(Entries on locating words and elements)
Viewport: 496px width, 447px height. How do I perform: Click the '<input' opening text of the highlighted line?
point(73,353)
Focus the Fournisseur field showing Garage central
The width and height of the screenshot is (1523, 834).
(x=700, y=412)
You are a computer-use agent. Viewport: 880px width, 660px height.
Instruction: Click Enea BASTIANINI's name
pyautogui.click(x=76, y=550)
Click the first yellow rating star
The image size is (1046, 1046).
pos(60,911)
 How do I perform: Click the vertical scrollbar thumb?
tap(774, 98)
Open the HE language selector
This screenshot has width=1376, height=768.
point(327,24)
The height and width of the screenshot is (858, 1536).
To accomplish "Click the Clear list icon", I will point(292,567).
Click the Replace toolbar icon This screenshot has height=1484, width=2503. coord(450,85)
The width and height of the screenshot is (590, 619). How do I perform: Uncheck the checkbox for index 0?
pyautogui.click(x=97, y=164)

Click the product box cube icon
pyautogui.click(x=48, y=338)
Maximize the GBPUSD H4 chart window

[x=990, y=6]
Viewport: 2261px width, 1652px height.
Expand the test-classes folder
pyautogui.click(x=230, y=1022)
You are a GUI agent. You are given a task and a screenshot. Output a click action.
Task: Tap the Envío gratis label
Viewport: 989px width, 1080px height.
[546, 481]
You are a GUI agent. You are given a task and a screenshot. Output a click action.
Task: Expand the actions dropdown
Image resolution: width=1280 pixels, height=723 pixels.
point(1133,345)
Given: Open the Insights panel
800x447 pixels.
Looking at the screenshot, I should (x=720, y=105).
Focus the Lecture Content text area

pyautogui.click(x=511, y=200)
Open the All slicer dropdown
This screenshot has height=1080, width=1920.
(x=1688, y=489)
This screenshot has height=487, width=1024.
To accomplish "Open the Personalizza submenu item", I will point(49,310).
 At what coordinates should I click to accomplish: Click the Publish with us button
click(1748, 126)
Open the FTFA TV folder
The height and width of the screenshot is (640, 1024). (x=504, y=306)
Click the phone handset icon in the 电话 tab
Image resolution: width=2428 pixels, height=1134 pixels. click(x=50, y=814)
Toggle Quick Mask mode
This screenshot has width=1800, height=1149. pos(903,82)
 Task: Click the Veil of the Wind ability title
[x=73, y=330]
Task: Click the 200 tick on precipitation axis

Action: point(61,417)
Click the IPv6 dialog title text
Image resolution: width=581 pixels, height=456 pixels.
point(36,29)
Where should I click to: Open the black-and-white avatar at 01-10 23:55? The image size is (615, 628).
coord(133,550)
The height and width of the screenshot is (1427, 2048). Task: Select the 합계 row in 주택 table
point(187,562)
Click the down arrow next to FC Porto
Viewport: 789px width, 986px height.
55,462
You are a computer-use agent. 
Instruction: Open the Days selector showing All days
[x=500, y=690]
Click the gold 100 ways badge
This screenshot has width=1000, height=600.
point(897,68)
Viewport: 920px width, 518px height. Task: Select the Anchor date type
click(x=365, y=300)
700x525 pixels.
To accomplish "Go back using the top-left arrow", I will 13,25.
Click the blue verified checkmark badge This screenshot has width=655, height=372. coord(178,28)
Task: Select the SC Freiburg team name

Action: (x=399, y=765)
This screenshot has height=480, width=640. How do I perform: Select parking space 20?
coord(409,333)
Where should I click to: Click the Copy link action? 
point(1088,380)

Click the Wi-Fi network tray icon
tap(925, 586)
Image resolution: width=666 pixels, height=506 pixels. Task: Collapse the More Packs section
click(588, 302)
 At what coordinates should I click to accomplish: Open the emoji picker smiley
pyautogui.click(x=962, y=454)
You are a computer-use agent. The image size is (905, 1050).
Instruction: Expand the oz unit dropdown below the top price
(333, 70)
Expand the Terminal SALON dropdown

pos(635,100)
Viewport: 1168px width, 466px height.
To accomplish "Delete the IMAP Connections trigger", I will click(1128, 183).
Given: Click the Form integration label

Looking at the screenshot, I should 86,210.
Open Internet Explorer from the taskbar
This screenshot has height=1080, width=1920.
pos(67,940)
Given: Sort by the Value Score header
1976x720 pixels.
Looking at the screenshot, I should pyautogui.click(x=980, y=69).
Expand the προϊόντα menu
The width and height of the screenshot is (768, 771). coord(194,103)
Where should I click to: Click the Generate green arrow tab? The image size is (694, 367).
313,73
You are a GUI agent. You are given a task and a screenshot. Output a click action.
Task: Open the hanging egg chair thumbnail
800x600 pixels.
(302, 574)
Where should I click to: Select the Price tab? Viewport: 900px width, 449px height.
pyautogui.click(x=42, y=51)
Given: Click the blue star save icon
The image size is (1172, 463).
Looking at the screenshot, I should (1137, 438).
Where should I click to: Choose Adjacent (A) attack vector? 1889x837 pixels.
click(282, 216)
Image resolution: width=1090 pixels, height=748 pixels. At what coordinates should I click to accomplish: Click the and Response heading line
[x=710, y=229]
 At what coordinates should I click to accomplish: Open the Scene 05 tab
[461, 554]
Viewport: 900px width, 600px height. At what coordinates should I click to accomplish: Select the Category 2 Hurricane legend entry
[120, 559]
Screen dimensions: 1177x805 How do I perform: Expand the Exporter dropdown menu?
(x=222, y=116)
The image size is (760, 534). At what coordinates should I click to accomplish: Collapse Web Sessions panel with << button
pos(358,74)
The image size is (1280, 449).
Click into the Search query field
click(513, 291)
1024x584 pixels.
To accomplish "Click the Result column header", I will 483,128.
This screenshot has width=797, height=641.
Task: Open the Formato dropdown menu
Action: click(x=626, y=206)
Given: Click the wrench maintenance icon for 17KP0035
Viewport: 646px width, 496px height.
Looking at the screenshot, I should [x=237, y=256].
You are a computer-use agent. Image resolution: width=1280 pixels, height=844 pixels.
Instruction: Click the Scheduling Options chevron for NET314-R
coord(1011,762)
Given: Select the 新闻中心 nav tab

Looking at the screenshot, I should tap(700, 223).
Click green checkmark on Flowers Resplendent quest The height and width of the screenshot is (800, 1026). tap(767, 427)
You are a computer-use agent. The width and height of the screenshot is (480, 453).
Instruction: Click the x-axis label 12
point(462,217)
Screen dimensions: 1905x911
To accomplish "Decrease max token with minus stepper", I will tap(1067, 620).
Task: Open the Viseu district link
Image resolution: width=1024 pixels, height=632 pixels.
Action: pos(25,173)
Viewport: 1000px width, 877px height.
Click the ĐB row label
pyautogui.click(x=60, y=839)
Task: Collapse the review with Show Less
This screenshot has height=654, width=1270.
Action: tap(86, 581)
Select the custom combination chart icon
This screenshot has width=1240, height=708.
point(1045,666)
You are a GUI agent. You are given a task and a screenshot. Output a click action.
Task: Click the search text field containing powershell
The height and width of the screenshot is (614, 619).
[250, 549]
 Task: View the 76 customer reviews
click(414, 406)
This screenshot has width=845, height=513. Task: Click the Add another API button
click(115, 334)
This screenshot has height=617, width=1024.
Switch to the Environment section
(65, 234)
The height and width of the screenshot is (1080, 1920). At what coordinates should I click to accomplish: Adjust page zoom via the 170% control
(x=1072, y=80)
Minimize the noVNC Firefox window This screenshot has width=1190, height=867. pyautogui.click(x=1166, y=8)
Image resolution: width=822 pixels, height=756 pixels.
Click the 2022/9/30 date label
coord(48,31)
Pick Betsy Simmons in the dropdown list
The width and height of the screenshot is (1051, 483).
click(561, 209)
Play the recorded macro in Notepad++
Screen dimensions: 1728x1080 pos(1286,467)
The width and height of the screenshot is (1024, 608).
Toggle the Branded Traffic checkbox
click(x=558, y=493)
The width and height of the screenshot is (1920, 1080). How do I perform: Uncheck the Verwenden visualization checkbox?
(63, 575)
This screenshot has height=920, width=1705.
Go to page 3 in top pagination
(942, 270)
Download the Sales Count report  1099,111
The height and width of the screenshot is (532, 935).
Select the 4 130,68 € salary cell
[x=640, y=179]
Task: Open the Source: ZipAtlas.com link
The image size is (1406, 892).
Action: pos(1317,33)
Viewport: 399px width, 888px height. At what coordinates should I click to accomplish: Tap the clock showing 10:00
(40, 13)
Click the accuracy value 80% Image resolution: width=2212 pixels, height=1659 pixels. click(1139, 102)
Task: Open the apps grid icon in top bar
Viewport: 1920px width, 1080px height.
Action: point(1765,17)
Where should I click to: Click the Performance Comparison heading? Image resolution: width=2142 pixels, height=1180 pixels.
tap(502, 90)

• _Task brief_
Repeat every line of the listing above, from the one containing "Given: Click the wrench" down to the one containing "coord(1011,762)".

• _Result of this task_
Given: Click the wrench maintenance icon for 17KP0035
Viewport: 646px width, 496px height.
Looking at the screenshot, I should [x=237, y=256].
You are a computer-use agent. Image resolution: width=1280 pixels, height=844 pixels.
Instruction: Click the Scheduling Options chevron for NET314-R
coord(1011,762)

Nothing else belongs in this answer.